Stein eventually finished the editing process, whittling 2,000 pages into a 446-page book, an almost impossible task as all editors know. But, Stein did it and the book was first published by Houghton Mifflin in 1967.

Tough Trip remains a vivid account of the era and is considered to be the most accurate portrayal of the Nez Perce War, a chapter of the book, in fact, being In-who-lise’s personal accounts of that debacle. Still, the book is surrounded by controversy, some believing that Stein took liberty with the manuscript and created a “love story” instead of a historical account. And equally disturbing are assertions that Garcia’s words are a farce, particularly when describing the death of In-who-lise. The story’s harshest critic may be David Stein, son of the editor Bennett Stein, and a movie producer who is one of few people to have seen Garcia’s original manuscript, which is now located in Helena with the Montana Historical Society.

In a piece written for The Montana Pioneer, Stein begins with this question: “If a roughneck arms peddler rode in telling three different stories how his wife died in the wilderness, a good detective might suspect foul play and start asking questions.” Stein did just that in the rest of the piece, but he also offered this conclusion about his late father’s work: “I think his choice to shape Garcia’s manuscript as a love story was the right one … Tough Trip is a wonderful read and in 1967 it was progressive for its time. It opened a window on the Montana frontier for many thousands of people. But it’s not true that Ben preserved Garcia’s style. He improved it. To Garcia’s chaotic vitality he brought something of grace.”

Completely factual or not, embellished or merely edited for print, Andrew Garcia’s story is unique and, for this author, sums up what I visualize the mountain man era to have been.

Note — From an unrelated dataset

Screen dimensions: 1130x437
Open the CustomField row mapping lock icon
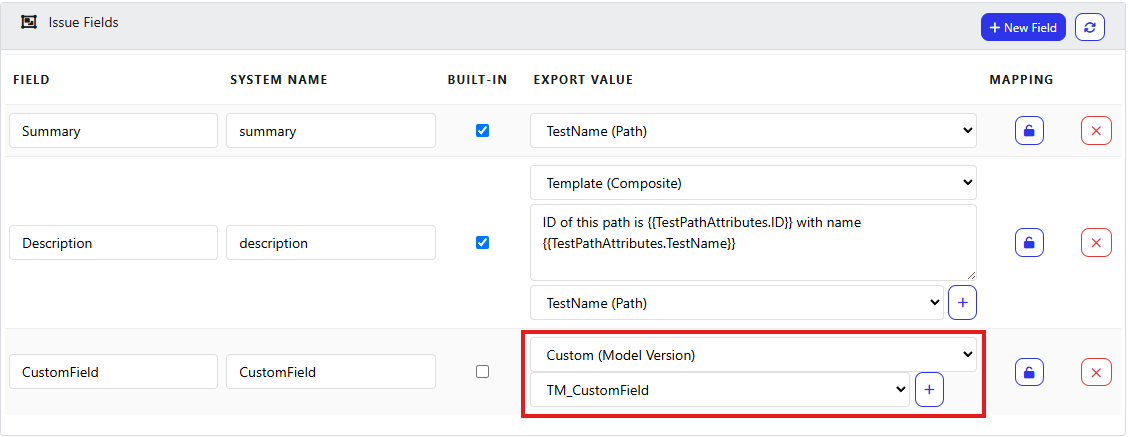pyautogui.click(x=1029, y=372)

As I look back to the rendezvous that my Uncle Bill took me to, which I still consider to be some of my most fascinating childhood experiences, it’s hard not to consider a simpler life, not necessarily less dangerous, but simpler, where a person needn’t worry about much more than finding food to eat, water to drink and a warm place to sleep at night.

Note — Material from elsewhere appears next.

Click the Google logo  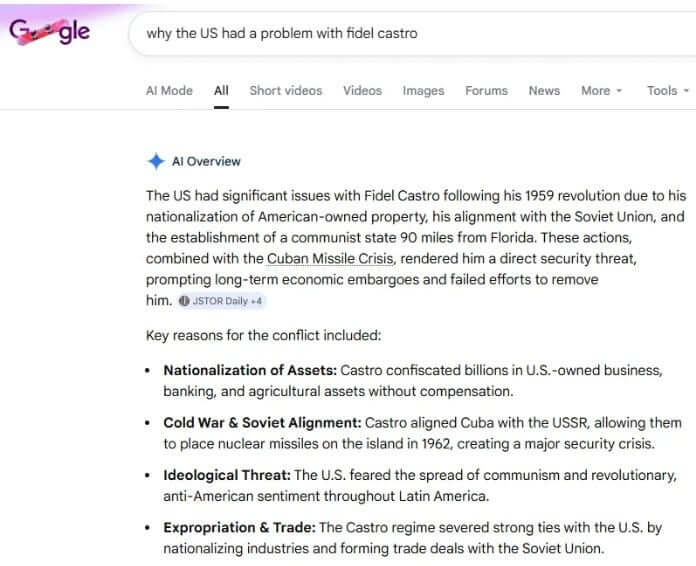pyautogui.click(x=50, y=32)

When I was a kid at those rendezvous in the Cascades and, later, when I looked across the antelope grounds near Harlowton, I dreamed of disappearing into that landscape. I have family and obligations now, and I don’t think I’m entirely cut out for cold winters in a tipi. Plus, I kind of like warm showers, gourmet cheeses and Malbec. But there’s a little of that self-sufficient, independent dream that survives within — these days it’s a modest cedar-sided writer’s cabin with a wood-burning stove and a big view, where I could steal away for a few days or a few weeks at a time, and clear my head of this modern-day madness, but still get to a grocery store in an hour or so. A place to write. A place to hike, bike, hunt and fish.

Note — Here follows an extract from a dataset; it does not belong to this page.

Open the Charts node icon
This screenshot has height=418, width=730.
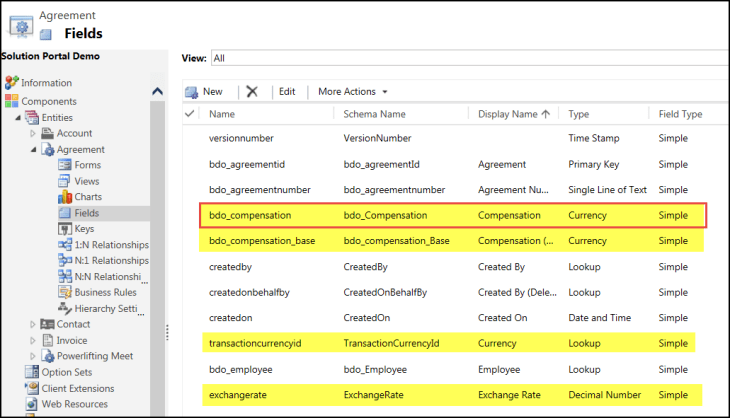point(65,197)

Only today do I realize that my little piece of paradise is a picture painted by no fewer than three men: my Uncle Bill, who introduced me to the rendezvous and the mountain man era; Andrew Garcia, who labored to most accurately describe such a unique time and lifestyle; and Bennett Stein, who preserved Garcia’s unpolished work and turned it into something legible, with a storyline. Whether that picture is true to every detail, or many pieces condensed into one, and even if it’s a little rough and too harsh for some, Tough Trip is how I envision the West to have been and it’s the story I’m going with.